Tuesday, 27 July 2010


Early morning is the best time to see our summer migrants on their southerly movements back to Africa.  These last few days Chiffchaffs have been very much in evidence as they flit through bushy scrub.  They were one of the first summer migrants to arrive (late March/early April) and now they are heading back to their wintering quarters having probably had two broods.

The picture below was taken on Sunday at Levington; it is a young bird, not long out of the nest - note its yellow gape.

Monday, 26 July 2010

Trimley Reserve

I am now into the cutting season and have lots of work to do.  I would love to hear from anyone wishing to help i.e. raking up clippings etc.  There is plenty of tea, good company and lots of birds to see.

The Red-crested Pochard was present again today and there were 10 Common Sandpipers. 

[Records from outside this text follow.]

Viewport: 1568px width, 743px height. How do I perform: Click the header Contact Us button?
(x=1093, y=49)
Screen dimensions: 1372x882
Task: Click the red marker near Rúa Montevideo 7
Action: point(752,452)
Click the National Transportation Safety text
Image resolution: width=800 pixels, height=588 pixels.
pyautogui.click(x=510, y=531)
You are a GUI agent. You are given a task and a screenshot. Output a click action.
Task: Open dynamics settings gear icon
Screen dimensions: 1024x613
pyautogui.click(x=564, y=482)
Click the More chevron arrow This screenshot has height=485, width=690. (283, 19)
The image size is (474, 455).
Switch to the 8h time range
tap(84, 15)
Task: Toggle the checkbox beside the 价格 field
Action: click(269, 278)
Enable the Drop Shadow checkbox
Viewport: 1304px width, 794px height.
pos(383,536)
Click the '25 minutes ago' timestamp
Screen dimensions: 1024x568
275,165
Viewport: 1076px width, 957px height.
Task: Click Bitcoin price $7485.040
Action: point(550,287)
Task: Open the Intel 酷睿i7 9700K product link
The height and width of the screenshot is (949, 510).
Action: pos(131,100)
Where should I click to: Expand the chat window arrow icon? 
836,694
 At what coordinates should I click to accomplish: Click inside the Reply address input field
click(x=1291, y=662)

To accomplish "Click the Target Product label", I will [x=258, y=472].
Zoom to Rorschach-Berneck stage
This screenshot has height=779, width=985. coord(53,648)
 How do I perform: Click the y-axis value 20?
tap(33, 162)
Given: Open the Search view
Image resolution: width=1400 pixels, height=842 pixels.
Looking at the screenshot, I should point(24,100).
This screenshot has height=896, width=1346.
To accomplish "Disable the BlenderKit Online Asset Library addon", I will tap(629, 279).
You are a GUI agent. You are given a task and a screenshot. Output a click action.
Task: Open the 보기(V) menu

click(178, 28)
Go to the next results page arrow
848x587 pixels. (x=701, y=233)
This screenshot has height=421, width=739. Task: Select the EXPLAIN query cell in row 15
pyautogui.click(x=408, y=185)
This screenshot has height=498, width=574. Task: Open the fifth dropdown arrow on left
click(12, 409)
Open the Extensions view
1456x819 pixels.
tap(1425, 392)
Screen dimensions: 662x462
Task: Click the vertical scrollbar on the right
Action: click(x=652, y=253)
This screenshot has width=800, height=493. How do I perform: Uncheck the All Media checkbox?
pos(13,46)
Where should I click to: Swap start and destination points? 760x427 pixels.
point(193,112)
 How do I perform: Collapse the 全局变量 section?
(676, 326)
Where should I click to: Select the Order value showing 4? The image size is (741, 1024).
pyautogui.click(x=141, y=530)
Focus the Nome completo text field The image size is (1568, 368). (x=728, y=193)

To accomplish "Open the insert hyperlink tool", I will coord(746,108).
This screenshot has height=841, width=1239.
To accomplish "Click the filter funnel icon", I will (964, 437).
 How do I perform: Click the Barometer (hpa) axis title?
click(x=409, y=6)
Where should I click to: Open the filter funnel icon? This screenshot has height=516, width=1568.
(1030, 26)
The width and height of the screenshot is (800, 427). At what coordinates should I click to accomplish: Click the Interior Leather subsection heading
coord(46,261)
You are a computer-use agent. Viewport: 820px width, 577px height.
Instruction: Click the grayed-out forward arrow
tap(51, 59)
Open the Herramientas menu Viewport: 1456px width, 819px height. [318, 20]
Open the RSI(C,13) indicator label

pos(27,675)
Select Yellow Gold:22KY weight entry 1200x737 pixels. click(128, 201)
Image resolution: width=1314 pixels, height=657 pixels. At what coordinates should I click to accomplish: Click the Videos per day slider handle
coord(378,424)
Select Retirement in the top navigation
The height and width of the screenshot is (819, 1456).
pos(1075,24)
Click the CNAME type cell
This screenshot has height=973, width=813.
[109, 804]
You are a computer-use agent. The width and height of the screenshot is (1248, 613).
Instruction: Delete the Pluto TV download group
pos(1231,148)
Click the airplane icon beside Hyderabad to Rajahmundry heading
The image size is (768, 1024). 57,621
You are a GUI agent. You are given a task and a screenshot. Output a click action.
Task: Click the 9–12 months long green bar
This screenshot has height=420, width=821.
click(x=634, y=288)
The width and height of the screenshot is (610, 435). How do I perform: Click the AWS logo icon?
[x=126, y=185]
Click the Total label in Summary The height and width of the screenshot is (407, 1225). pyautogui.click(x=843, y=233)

A Water Rail was seen from the reservoir hide.

Sunday, 25 July 2010

Trimley Reserve update

Autumn passage migrant waders are being seen daily; these include Avocet, Black-tailed Godwit, Little Ringed Plover, Ruff, Spotted Redshank, Greenshank, Common Sandpiper and Green Sandpiper.  On Saturday there was a Red-crested Pochard.

In the herb rich grassland by the track Roesel's Bush Crickets are plentiful and the first Wasp Spiders of the season are now being seen.